Intervention de Pierre Sellal

Commission des affaires étrangères, de la défense et des forces armées — Réunion du 25 juin 2013 : 1ère réunion
Deuxième rapport d'évaluation de l'expérimentation du rattachement du réseau culturel à l'institut français — Audition de M. Pierre Sellal secrétaire général du ministère des affaires étrangères

Pierre Sellal, secrétaire général du ministère des affaires étrangères :

Je sais l'intérêt et l'attachement du Sénat pour l'action culturelle extérieure en général et cette question plus administrative de l'organisation que nous devons mettre en place pour être aussi efficace et influent que possible dans ce domaine. C'est un sujet que je suis depuis plusieurs années. J'avais eu le privilège, en 2009, de présider la mission de préfiguration de ce qu'est devenu l'Institut français. La loi de 2010 a créée l'Institut français et a posé les bases de cette action culturelle extérieure et de son organisation. Je tiens à souligner que le Ministère des Affaires étrangères n'est pas un ministère normatif, c'est pourquoi le fait même que la seule loi que nous ayons portée dans un passé récent concerne l'action culturelle extérieure témoigne de l'importance du sujet pour notre action, notre image, notre influence et notre politique étrangère. Depuis 2010, tous les ministres des affaires étrangères ont confirmé l'importance qu'ils attachaient à cette action. M. Laurent Fabius considère que notre action culturelle extérieure est au coeur de notre action diplomatique et politique, car la culture est aujourd'hui la première chose qui identifie notre pays dans la compétition internationale et nous devons en jouer pleinement.

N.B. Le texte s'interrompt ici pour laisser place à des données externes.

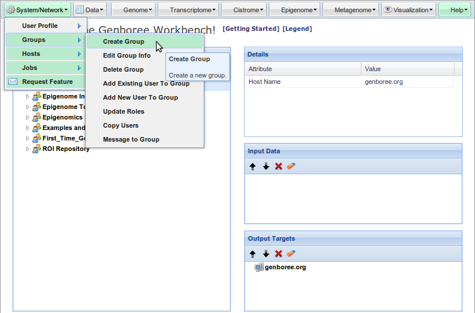Click eraser clear icon in Input Data
The image size is (475, 313).
click(292, 166)
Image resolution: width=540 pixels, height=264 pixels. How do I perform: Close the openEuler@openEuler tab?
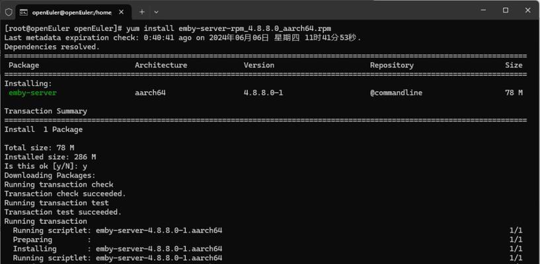click(x=121, y=12)
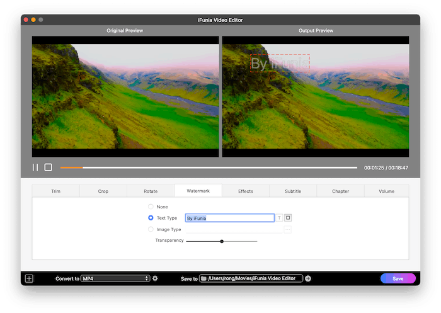Screen dimensions: 441x313
Task: Expand the Convert to MP4 dropdown
Action: click(115, 278)
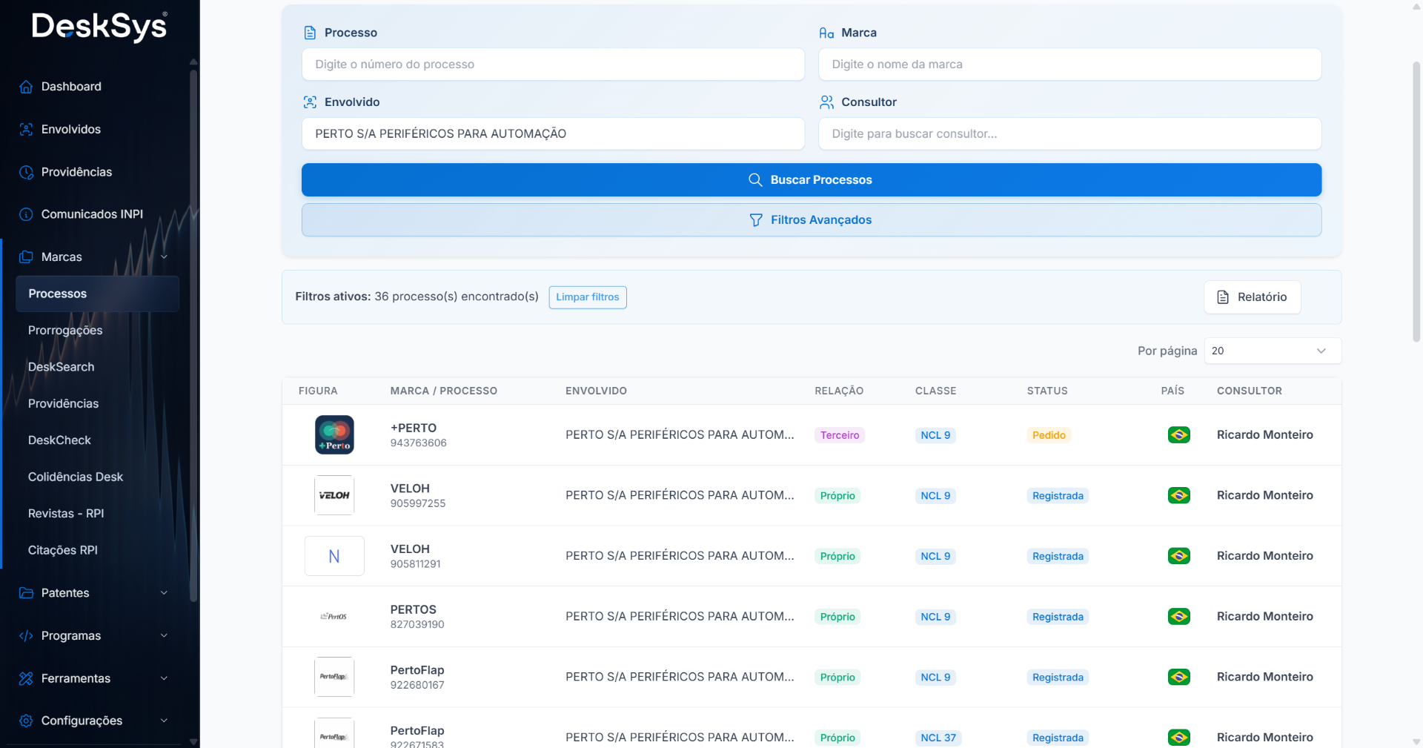This screenshot has width=1423, height=748.
Task: Click the Limpar filtros link
Action: tap(588, 297)
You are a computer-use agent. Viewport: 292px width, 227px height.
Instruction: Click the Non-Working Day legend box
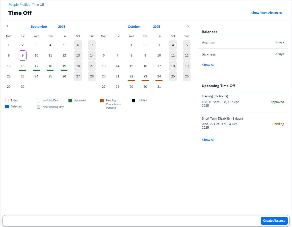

Je voudrais insister sur tout ce qui a été réalisé depuis 2010 et que je considère comme des acquis très importants depuis cet acte législatif. Le premier résultat est d'avoir donné une cohésion à l'ensemble de ce réseau culturel à l'étranger grâce aux grands principes d'organisation qui ont été fixés et à la fusion entre les services d'ambassades et les centres culturels pour leur donner à tous une unité et un statut d'établissement à autonomie financière (EAF). Cette fusion des Services de Coopération d'Action Culturelle (SCAC) et des EAF est aujourd'hui quasiment achevée, elle nous aura demandé trois ans. Il y a actuellement un peu moins d'une centaine d'Instituts français dans le monde qui procèdent de cette fusion. C'est un résultat important qui a donné à notre réseau l'unité et la visibilité qui lui manquaient. Il y a ensuite la création de l'Institut français lui-même qui succède à l'Association CulturesFrance. Nous sommes passés d'un statut d'association peu solide à un véritable statut, avec une mission, une tutelle et à lui seul cette promotion juridique de l'ACF en établissement public a constitué un acte très important de nature à consolider notre dispositif.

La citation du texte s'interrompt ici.